“You had better ask that question of Mr. Rockervelt,” suggested Steele, his temper rising.
“I shall certainly do so if you leave your post. You are either necessary here or you are not. If you begin to suspect that you are not the man for the position, then you should resign.”
“I am the man for the position, Mr. Blair; still, even the best of men, which I do not pretend to be, needs a little advice now and then, and I intend to seek it from Philip Manson.”
“A man who knows his business neither seeks nor acts on advice. If you go to New York you go in spite of my prohibition, and I shall take your departure as an act of resignation, and proceed accordingly. I am either general manager of this road or I am not.”
Now this latter phrase was one which Blair was exceedingly fond of using, and it had done duty several times during Philip Manson’s régime, who had invariably shown Mr. Blair in exceedingly few words that, when it came to the point, he was not the autocrat he pretended to be. Manson would have made an excellent poker-player. He could have been beaten by better cards, but never by a bluff, and Blair’s pet phrase was pure bluff.
“Oh, very well,” said John Steele, rising and leaving the table, while his opponent raked in the chips. Steele did not know he had reached the climax where a determined answer would have given him the game, nor did he realise how disastrous was his defeat. A poltroon is a bad man to run away from.

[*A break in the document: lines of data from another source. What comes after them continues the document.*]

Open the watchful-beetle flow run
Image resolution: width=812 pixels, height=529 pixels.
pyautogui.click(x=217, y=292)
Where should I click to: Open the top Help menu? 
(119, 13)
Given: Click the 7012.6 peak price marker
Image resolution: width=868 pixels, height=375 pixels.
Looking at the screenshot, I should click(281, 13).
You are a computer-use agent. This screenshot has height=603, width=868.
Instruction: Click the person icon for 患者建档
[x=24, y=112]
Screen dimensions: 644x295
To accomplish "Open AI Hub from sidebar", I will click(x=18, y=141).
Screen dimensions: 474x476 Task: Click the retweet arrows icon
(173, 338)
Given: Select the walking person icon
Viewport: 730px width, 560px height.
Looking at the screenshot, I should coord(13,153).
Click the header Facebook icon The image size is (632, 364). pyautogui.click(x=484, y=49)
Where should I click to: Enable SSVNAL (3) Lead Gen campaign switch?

John Steele retreated to his own room, and a sweet smile overspread the chubby face of the corpulent man he had left victorious. A week later came the second encounter, which although it carried a second apparent defeat for John Steele, proved, nevertheless, to be the most important turning point of his life.

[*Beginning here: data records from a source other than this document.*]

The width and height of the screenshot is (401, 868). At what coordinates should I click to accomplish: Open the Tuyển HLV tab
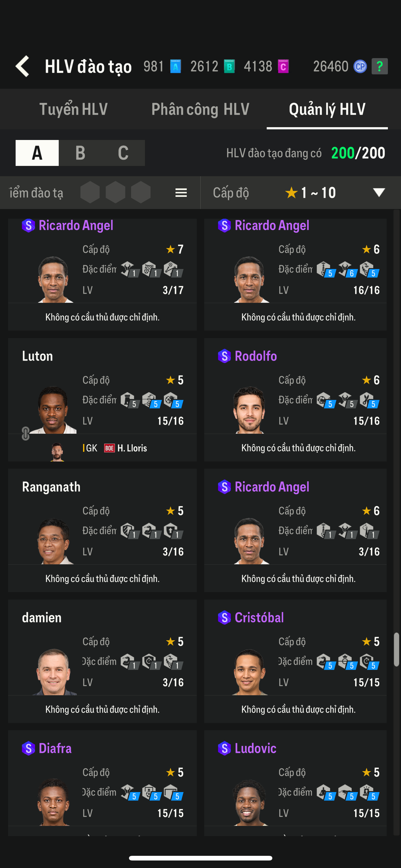tap(73, 109)
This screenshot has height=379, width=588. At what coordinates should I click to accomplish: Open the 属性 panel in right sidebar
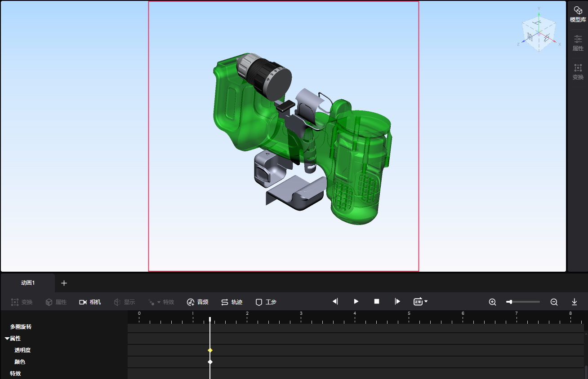click(x=578, y=43)
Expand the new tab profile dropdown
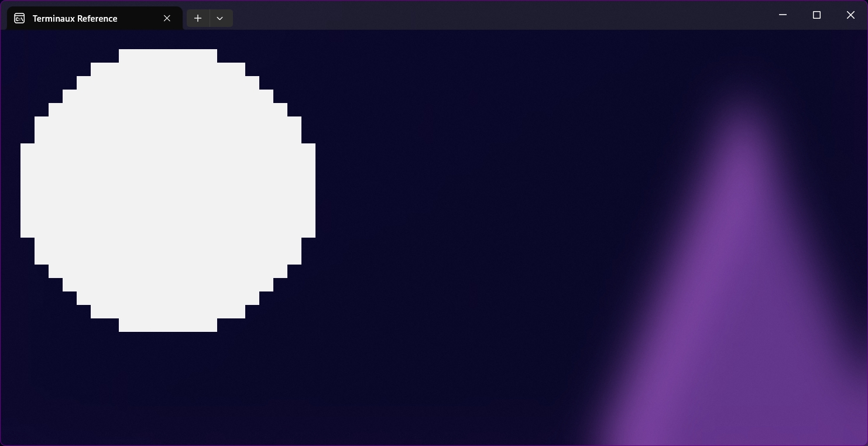868x446 pixels. pyautogui.click(x=220, y=18)
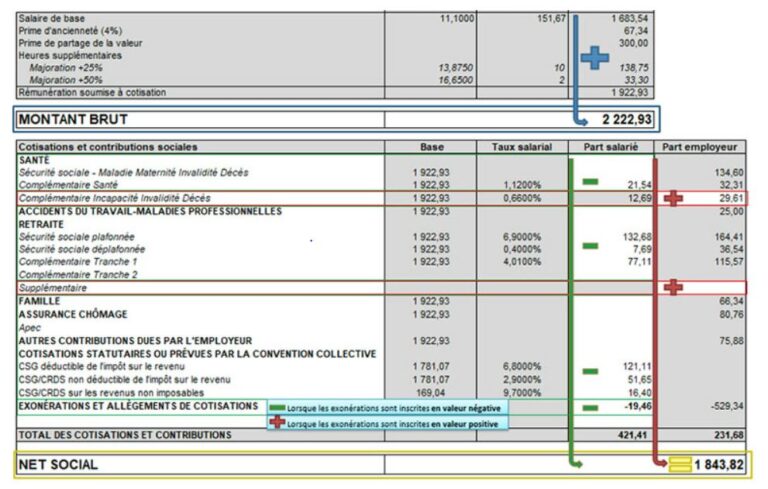Click the yellow equals icon beside Net Social
The height and width of the screenshot is (489, 768).
680,464
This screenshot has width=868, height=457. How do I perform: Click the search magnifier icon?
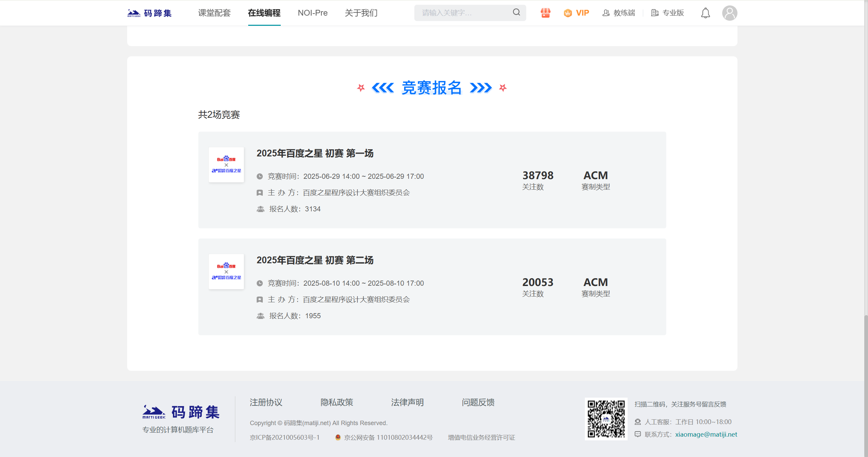516,13
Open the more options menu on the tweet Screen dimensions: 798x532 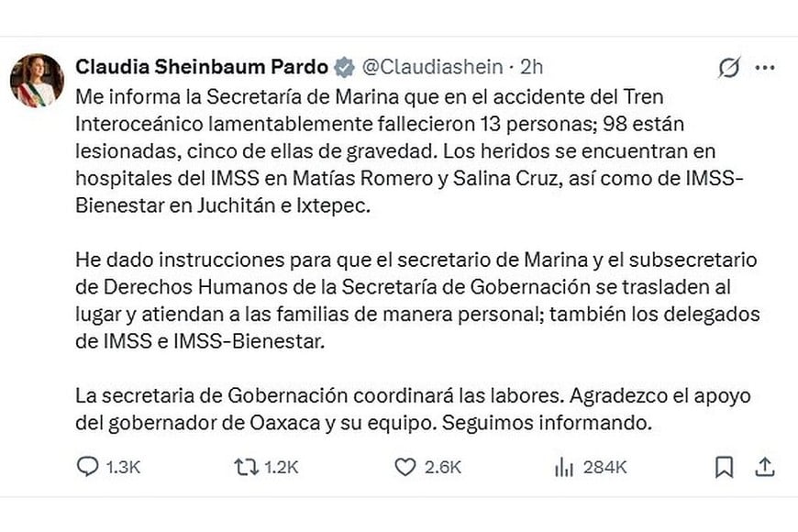click(x=767, y=66)
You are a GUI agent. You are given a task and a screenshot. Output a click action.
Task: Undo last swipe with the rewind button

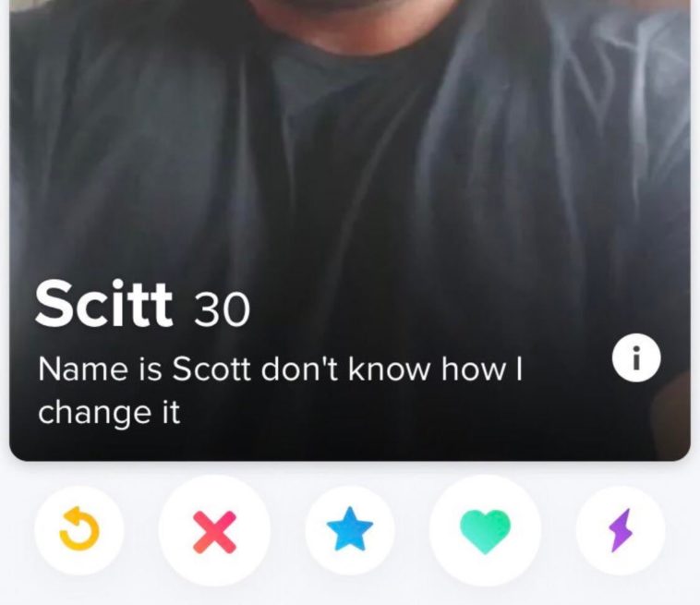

The division superintendent entered the general manager’s room with a telegram in his hand. Blair, looking up, noticed the agitation of his manner, and the paleness of his face.
“Mr. Blair, I have just received a telegram which says that my uncle is dying. I wish to go to him, and intend to leave by to-night’s train. He lives in the north of Michigan. I have therefore come to let you know that I shall be absent for a few days, perhaps.”
Blair continued to gaze at him with a winning smile on his cherubic face.